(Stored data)
##########

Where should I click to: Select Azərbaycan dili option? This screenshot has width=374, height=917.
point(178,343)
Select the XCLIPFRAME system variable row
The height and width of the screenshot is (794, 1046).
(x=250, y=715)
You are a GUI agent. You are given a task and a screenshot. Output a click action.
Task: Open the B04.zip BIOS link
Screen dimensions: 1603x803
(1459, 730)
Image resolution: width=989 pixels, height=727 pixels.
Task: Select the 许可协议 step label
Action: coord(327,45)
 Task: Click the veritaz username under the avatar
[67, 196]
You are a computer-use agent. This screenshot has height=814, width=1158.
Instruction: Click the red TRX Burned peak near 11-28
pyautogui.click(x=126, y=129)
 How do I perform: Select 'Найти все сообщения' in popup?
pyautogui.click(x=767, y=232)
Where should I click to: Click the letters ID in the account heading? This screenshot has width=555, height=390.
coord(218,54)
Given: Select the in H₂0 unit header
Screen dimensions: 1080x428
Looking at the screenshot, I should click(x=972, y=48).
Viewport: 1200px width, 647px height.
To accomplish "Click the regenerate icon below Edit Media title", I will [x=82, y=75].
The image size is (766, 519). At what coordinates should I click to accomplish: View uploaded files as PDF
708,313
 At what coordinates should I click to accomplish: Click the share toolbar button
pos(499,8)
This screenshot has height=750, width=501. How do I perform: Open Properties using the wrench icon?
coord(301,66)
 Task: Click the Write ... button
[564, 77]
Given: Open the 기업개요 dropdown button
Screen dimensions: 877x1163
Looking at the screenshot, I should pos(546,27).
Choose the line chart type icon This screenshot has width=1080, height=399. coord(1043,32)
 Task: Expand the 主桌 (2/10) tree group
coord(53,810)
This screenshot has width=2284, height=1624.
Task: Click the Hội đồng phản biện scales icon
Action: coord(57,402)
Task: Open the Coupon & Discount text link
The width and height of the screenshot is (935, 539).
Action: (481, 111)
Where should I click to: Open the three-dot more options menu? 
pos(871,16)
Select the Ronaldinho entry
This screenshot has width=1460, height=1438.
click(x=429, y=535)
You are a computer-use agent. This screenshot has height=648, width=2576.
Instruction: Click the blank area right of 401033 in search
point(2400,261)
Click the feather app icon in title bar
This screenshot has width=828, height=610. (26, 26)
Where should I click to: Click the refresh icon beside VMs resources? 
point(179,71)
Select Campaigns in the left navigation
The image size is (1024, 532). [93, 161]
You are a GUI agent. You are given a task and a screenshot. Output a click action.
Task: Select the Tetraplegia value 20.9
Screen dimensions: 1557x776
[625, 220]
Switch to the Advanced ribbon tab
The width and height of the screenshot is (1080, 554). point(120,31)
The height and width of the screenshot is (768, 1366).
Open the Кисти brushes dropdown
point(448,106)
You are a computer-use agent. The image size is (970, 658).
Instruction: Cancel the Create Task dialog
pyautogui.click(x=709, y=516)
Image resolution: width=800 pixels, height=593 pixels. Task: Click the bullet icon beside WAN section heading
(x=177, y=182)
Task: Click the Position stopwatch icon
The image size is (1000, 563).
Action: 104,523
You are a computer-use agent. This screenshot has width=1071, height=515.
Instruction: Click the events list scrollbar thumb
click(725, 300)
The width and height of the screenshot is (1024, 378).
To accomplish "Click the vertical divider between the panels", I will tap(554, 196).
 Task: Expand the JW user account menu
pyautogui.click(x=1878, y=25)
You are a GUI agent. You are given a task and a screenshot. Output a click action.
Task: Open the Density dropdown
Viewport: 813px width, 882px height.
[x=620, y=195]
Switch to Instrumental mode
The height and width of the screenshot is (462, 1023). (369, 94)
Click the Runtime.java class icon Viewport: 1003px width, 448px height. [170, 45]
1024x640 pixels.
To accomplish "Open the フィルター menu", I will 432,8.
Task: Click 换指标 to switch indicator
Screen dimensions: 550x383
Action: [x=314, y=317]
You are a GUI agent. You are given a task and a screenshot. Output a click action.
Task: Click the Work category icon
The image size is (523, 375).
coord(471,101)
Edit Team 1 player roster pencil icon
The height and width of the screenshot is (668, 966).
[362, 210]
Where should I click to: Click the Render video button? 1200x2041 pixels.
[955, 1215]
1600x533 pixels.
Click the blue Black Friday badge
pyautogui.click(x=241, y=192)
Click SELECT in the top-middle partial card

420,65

##########

What you should do:
Copy every record once more, exactly as given.

Result:
Where should I click to: Select Azərbaycan dili option? This screenshot has width=374, height=917.
point(178,343)
Select the XCLIPFRAME system variable row
The height and width of the screenshot is (794, 1046).
(x=250, y=715)
You are a GUI agent. You are given a task and a screenshot. Output a click action.
Task: Open the B04.zip BIOS link
Screen dimensions: 1603x803
(1459, 730)
Image resolution: width=989 pixels, height=727 pixels.
Task: Select the 许可协议 step label
Action: coord(327,45)
 Task: Click the veritaz username under the avatar
[67, 196]
You are a computer-use agent. This screenshot has height=814, width=1158.
Instruction: Click the red TRX Burned peak near 11-28
pyautogui.click(x=126, y=129)
 How do I perform: Select 'Найти все сообщения' in popup?
pyautogui.click(x=767, y=232)
Where should I click to: Click the letters ID in the account heading? This screenshot has width=555, height=390.
coord(218,54)
Given: Select the in H₂0 unit header
Screen dimensions: 1080x428
Looking at the screenshot, I should click(x=972, y=48).
Viewport: 1200px width, 647px height.
To accomplish "Click the regenerate icon below Edit Media title", I will [x=82, y=75].
The image size is (766, 519). At what coordinates should I click to accomplish: View uploaded files as PDF
708,313
 At what coordinates should I click to accomplish: Click the share toolbar button
pos(499,8)
This screenshot has height=750, width=501. How do I perform: Open Properties using the wrench icon?
coord(301,66)
 Task: Click the Write ... button
[564, 77]
Given: Open the 기업개요 dropdown button
Screen dimensions: 877x1163
Looking at the screenshot, I should pos(546,27).
Choose the line chart type icon This screenshot has width=1080, height=399. coord(1043,32)
 Task: Expand the 主桌 (2/10) tree group
coord(53,810)
This screenshot has width=2284, height=1624.
Task: Click the Hội đồng phản biện scales icon
Action: coord(57,402)
Task: Open the Coupon & Discount text link
The width and height of the screenshot is (935, 539).
Action: (481, 111)
Where should I click to: Open the three-dot more options menu? 
pos(871,16)
Select the Ronaldinho entry
This screenshot has width=1460, height=1438.
click(x=429, y=535)
You are a computer-use agent. This screenshot has height=648, width=2576.
Instruction: Click the blank area right of 401033 in search
point(2400,261)
Click the feather app icon in title bar
This screenshot has width=828, height=610. (26, 26)
Where should I click to: Click the refresh icon beside VMs resources? 
point(179,71)
Select Campaigns in the left navigation
The image size is (1024, 532). [93, 161]
You are a GUI agent. You are given a task and a screenshot. Output a click action.
Task: Select the Tetraplegia value 20.9
Screen dimensions: 1557x776
[625, 220]
Switch to the Advanced ribbon tab
The width and height of the screenshot is (1080, 554). point(120,31)
The height and width of the screenshot is (768, 1366).
Open the Кисти brushes dropdown
point(448,106)
You are a computer-use agent. The image size is (970, 658).
Instruction: Cancel the Create Task dialog
pyautogui.click(x=709, y=516)
Image resolution: width=800 pixels, height=593 pixels. Task: Click the bullet icon beside WAN section heading
(x=177, y=182)
Task: Click the Position stopwatch icon
The image size is (1000, 563).
Action: 104,523
You are a computer-use agent. This screenshot has width=1071, height=515.
Instruction: Click the events list scrollbar thumb
click(725, 300)
The width and height of the screenshot is (1024, 378).
To accomplish "Click the vertical divider between the panels", I will tap(554, 196).
 Task: Expand the JW user account menu
pyautogui.click(x=1878, y=25)
You are a GUI agent. You are given a task and a screenshot. Output a click action.
Task: Open the Density dropdown
Viewport: 813px width, 882px height.
[x=620, y=195]
Switch to Instrumental mode
The height and width of the screenshot is (462, 1023). (369, 94)
Click the Runtime.java class icon Viewport: 1003px width, 448px height. [170, 45]
1024x640 pixels.
To accomplish "Open the フィルター menu", I will 432,8.
Task: Click 换指标 to switch indicator
Screen dimensions: 550x383
Action: [x=314, y=317]
You are a GUI agent. You are given a task and a screenshot. Output a click action.
Task: Click the Work category icon
The image size is (523, 375).
coord(471,101)
Edit Team 1 player roster pencil icon
The height and width of the screenshot is (668, 966).
[362, 210]
Where should I click to: Click the Render video button? 1200x2041 pixels.
[955, 1215]
1600x533 pixels.
Click the blue Black Friday badge
pyautogui.click(x=241, y=192)
Click SELECT in the top-middle partial card

420,65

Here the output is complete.